- [Brief]:
Find the line in the entries below that contains "The height and width of the screenshot is (576, 1024).". Repeat it exactly, and every line after it through the line that contains "This screenshot has width=1432, height=840.".

- [Data to process]:
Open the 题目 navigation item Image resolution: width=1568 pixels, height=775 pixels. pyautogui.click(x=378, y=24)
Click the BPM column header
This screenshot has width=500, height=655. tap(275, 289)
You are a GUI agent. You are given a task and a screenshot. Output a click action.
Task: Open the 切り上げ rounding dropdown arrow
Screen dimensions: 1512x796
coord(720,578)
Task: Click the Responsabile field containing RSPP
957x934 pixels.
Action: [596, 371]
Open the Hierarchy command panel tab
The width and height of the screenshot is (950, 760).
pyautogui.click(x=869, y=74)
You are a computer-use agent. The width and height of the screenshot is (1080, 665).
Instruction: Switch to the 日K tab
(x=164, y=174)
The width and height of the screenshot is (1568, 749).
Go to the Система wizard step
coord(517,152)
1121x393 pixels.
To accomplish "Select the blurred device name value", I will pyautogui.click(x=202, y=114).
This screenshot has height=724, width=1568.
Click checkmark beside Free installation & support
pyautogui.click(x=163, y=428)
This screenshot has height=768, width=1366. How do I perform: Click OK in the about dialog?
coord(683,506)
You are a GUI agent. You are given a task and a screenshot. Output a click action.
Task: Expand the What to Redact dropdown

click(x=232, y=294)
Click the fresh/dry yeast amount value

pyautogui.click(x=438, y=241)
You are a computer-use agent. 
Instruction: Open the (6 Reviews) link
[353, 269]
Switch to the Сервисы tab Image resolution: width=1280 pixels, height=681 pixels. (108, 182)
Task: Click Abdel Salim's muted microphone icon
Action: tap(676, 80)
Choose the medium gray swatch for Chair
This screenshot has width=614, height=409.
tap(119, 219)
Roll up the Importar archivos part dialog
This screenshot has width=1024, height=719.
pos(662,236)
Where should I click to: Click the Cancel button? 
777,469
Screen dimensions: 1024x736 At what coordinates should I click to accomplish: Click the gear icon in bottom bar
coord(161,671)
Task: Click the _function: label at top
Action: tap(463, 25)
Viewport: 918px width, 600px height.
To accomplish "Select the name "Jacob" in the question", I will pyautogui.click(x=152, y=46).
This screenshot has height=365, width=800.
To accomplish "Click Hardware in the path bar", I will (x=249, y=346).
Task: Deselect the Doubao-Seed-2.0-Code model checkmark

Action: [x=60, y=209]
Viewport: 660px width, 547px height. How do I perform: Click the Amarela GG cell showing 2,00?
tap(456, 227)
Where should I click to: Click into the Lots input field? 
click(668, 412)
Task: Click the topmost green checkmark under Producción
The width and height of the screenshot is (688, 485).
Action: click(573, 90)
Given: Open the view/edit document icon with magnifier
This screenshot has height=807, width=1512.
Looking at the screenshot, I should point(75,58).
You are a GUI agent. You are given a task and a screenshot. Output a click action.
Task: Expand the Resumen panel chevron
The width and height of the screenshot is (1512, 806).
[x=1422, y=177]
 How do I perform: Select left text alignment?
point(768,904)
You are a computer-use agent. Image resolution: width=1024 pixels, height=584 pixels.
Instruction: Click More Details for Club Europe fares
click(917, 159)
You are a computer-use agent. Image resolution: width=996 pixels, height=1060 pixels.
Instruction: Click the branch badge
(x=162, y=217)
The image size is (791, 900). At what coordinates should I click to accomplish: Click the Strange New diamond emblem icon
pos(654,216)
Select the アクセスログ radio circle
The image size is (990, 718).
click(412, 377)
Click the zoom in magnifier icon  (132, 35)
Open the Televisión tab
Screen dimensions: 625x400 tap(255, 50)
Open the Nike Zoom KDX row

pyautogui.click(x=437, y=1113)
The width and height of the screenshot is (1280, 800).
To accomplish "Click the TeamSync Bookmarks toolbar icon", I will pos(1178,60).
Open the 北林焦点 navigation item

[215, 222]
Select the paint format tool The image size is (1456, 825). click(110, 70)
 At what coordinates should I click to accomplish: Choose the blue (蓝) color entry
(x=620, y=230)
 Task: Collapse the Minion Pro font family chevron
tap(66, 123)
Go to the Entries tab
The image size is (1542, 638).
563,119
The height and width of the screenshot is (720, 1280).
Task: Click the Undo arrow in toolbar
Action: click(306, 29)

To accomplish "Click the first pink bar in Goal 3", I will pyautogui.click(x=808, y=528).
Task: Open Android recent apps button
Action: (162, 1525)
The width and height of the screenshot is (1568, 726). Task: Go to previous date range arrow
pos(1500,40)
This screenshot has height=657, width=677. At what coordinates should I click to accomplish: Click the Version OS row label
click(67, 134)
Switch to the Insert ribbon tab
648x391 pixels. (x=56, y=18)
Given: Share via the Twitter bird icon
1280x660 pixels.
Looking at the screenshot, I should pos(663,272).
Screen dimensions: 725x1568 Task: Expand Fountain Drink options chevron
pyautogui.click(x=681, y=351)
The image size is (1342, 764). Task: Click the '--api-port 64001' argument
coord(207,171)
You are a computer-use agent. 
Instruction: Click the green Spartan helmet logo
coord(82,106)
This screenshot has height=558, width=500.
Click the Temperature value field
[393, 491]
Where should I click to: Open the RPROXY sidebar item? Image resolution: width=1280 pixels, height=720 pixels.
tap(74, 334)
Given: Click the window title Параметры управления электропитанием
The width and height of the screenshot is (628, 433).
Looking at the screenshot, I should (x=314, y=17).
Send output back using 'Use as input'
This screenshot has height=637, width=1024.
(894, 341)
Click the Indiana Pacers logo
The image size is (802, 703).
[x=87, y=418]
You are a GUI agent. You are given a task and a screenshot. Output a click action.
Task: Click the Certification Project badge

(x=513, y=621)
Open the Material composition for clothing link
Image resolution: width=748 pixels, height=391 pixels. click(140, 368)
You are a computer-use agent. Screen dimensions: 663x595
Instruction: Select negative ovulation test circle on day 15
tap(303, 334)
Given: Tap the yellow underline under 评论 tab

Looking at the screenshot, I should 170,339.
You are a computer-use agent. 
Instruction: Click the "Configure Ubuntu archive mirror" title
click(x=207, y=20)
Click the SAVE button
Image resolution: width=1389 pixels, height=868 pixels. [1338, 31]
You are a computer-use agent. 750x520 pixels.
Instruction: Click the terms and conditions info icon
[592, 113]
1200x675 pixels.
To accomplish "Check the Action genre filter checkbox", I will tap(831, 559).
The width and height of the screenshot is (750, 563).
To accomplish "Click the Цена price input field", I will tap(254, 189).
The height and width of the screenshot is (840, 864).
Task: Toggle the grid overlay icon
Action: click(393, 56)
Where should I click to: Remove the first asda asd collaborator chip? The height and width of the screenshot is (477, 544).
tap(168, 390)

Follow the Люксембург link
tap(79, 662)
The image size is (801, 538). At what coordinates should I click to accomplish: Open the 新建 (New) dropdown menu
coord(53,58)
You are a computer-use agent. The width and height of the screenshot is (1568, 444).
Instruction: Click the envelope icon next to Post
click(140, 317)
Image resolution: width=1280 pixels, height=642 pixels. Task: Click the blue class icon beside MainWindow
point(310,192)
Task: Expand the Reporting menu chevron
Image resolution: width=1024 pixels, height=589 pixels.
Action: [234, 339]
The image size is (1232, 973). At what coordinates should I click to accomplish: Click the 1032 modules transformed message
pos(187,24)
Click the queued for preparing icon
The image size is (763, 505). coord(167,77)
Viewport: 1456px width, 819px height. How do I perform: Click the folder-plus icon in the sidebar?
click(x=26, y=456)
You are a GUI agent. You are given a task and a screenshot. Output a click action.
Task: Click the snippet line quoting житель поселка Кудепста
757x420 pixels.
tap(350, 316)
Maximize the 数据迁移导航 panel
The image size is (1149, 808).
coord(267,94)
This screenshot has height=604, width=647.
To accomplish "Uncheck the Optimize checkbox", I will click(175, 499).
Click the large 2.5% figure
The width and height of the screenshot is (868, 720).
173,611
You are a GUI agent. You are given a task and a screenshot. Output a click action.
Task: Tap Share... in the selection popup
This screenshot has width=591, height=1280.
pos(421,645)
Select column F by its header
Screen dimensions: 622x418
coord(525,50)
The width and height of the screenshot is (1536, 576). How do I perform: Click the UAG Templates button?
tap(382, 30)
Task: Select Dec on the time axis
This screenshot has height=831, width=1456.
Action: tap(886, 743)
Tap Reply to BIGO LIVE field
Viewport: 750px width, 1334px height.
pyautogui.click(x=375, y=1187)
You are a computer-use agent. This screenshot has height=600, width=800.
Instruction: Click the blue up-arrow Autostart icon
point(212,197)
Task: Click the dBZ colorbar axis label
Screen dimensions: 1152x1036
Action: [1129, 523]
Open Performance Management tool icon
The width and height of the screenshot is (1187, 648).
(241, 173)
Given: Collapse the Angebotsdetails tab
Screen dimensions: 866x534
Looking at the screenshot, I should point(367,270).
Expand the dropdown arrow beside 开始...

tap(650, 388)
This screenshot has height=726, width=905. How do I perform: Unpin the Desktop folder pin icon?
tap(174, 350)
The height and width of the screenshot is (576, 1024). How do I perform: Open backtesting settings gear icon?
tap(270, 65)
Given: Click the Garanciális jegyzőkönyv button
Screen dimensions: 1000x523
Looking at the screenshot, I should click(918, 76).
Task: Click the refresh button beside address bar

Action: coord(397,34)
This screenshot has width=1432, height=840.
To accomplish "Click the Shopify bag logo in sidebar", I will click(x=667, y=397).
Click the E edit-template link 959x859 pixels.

- [Output of the exercise]:
The height and width of the screenshot is (576, 1024). How do I perform: Open backtesting settings gear icon?
tap(270, 65)
Given: Click the Garanciális jegyzőkönyv button
Screen dimensions: 1000x523
Looking at the screenshot, I should click(918, 76).
Task: Click the refresh button beside address bar

Action: coord(397,34)
This screenshot has width=1432, height=840.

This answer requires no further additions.